Lesson 5: Markdown say hello to 🤝 R

In this lesson, you learn how to integrate code into your document using code chunks and inline code. You will learn about the structure of code chunks—how to properly format chunks by selecting a coding language, using chunk options, and naming chunks. You will also learn how to integrate inline code for inserting code directly into the text of a .Rmd file.

If you have used R before, you know there are different ways to process code. You can run commands interactively in the R console or use batch processing to run scripts. You can send results to files (like figures or tables), print results to the screen, or save the results as object in the R environment.

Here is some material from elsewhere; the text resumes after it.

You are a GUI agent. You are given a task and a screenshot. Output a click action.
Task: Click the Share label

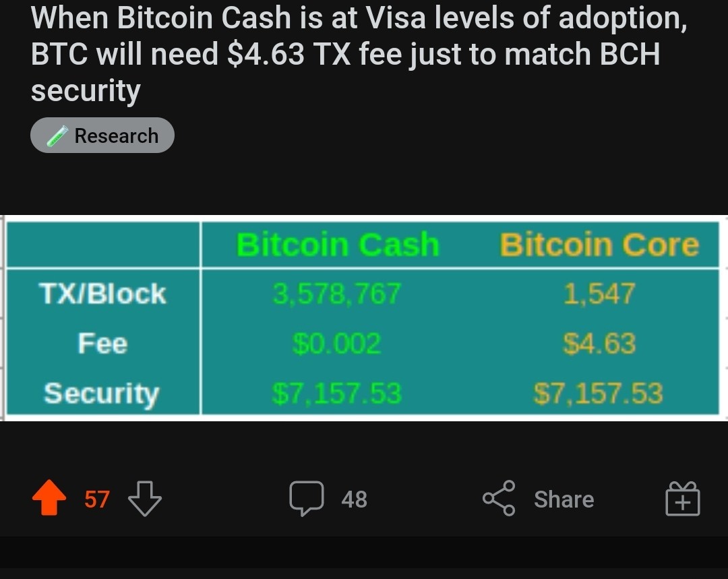tap(564, 499)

Processing code in a R Markdown document is very similar in principle. When you incorporate code in your R Markdown document and render that document, knitr first executes all of the code. However, in order to do this, knitr needs to know which text in the document is code. To differentiate code from normal text, we can either use code chunks or inline code. Think of code chunks and inline code as mini R environments. knitr essentially pulls the code out, runs the code, and then puts the results in a new document as Markdown-formatted text.

Let me show you what I mean. The image on the left is a screenshot from a HTML page that was built from a R Markdown document. The R Markdown document contained a line of R code, in this case base::summary(trees), that was executed by knitr during the rendering process. Below the command you can see the output. I did not code the results into the document, rather knitr did when it ran the command.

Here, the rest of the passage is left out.